Back to API Docs
POSThttps://app.alternapdf.com/api/v1/convert/pdf-to-html

PDF to HTML

Convert PDF documents into clean, structured HTML. Preserves text layout, handles scanned documents with built-in OCR, and produces well-formed markup ready for embedding or further processing.
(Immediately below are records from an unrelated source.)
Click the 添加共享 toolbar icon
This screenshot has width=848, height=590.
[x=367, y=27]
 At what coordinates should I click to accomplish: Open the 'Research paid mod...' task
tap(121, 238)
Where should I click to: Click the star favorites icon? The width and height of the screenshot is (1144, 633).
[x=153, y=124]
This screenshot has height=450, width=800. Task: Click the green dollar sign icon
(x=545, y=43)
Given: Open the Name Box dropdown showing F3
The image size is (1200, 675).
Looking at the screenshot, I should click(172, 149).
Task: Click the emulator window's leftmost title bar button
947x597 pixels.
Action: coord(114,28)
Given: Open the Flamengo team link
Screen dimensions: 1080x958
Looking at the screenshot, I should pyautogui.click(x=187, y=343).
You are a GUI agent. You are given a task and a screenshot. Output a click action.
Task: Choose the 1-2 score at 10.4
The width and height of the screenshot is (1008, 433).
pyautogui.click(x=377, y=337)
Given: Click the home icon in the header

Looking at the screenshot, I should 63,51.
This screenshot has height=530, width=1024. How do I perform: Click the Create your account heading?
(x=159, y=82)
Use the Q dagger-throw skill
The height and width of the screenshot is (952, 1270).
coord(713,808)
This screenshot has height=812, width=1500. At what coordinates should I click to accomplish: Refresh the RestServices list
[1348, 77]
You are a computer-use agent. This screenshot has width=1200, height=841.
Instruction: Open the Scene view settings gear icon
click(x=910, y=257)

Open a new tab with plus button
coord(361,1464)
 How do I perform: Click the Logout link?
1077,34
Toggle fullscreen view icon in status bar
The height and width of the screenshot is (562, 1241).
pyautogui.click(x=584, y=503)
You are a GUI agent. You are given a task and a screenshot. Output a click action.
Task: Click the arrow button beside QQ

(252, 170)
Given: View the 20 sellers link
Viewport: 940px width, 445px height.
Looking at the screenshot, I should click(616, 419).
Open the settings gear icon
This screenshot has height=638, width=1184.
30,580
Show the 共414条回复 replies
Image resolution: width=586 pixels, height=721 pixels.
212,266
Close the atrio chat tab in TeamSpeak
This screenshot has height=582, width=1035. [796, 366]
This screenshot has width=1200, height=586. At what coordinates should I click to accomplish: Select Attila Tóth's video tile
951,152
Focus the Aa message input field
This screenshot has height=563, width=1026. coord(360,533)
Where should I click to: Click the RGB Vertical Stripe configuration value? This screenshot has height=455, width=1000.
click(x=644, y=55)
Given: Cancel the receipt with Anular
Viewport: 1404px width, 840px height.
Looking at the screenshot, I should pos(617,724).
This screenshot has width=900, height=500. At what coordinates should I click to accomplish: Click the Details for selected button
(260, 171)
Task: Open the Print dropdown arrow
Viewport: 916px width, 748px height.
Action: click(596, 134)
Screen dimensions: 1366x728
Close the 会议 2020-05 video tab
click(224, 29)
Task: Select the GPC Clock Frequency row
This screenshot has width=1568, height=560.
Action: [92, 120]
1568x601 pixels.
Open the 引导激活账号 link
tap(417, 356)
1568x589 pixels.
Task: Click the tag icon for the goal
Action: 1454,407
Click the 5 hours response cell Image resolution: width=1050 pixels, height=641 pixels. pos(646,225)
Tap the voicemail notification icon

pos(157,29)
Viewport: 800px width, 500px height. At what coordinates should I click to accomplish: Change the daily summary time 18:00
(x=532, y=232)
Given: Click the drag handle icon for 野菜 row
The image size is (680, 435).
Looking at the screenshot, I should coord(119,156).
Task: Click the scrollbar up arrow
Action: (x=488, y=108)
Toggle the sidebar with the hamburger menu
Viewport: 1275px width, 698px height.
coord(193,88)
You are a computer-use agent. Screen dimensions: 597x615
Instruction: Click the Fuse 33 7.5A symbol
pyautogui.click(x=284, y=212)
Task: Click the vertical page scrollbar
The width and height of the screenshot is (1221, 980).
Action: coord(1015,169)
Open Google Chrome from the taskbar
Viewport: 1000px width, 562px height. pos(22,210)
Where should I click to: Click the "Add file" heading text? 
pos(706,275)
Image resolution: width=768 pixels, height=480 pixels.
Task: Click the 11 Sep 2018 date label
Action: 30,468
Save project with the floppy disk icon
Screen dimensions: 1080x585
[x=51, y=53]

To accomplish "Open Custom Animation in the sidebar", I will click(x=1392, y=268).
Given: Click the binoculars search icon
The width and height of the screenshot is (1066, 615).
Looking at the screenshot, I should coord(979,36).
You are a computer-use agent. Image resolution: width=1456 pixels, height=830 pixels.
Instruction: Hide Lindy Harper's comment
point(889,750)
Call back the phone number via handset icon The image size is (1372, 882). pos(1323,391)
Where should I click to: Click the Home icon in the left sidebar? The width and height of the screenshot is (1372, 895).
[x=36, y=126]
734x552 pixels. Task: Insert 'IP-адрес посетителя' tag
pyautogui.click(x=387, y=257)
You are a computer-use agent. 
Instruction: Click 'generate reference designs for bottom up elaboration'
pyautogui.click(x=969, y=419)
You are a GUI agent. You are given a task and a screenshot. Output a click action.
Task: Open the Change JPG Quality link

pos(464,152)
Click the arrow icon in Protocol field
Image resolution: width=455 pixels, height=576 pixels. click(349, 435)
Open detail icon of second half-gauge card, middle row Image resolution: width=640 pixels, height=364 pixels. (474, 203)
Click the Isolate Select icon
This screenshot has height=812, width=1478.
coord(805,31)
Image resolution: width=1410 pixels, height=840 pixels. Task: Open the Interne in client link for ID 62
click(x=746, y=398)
Content-Type: multipart/form-data

Parameters

ParameterTypeDefaultDescription
file requiredfileThe PDF file to convert to HTML.
preserve_layoutbooleantrueAttempt to preserve the original spatial layout in the HTML output.
include_metadatabooleanfalseInclude PDF metadata as HTML meta tags in the output.
page_separatorstring<hr>HTML string inserted between pages in the output.
enable_ocrbooleantrueAutomatically apply OCR to scanned or image-based pages.
ocr_enginestringautoOCR engine to use. Options: tesseract, openai, auto.
outer_wrapperbooleantrueWrap the output in a full HTML document structure with <html>, <head>, and <body> tags.
titlestringDocumentThe title for the HTML document when outer_wrapper is enabled.

Code Examples

cURL
curl -X POST "https://app.alternapdf.com/api/v1/convert/pdf-to-html" \
  -H "X-API-Key: YOUR_API_KEY" \
  -F "file=@document.pdf" \
  -F "preserve_layout=true" \
  -F "outer_wrapper=true" \
  -F "title=My Document" \
  -F "enable_ocr=true"
Python
import requests

url = "https://app.alternapdf.com/api/v1/convert/pdf-to-html"
headers = {"X-API-Key": "YOUR_API_KEY"}

with open("document.pdf", "rb") as f:
    files = {"file": ("document.pdf", f, "application/pdf")}
    data = {
        "preserve_layout": "true",
        "outer_wrapper": "true",
        "title": "My Document",
        "enable_ocr": "true",
    }
    response = requests.post(url, headers=headers, files=files, data=data)

result = response.json()
html_content = result["html"]

# Save to file
with open("output.html", "w") as out:
    out.write(html_content)
JavaScript
const formData = new FormData();
formData.append("file", fs.createReadStream("document.pdf"));
formData.append("preserve_layout", "true");
formData.append("outer_wrapper", "true");
formData.append("title", "My Document");
formData.append("enable_ocr", "true");

const response = await fetch("https://app.alternapdf.com/api/v1/convert/pdf-to-html", {
  method: "POST",
  headers: {
    "X-API-Key": "YOUR_API_KEY",
  },
  body: formData,
});

const result = await response.json();
console.log(result.html);

Response

Returns a JSON object containing the converted HTML content.

JSON Response
{
  "status": "success",
  "filename": "document.pdf",
  "html": "<!DOCTYPE html>\n<html>\n<head>\n<title>My Document</title>\n</head>\n<body>\n<p>Extracted content from the PDF...</p>\n<hr>\n<p>Page 2 content...</p>\n</body>\n</html>"
}
FieldTypeDescription
statusstringProcessing status. Always success on 200.
filenamestringName of the uploaded file.
htmlstringThe converted HTML content. When outer_wrapper is true, includes full document structure.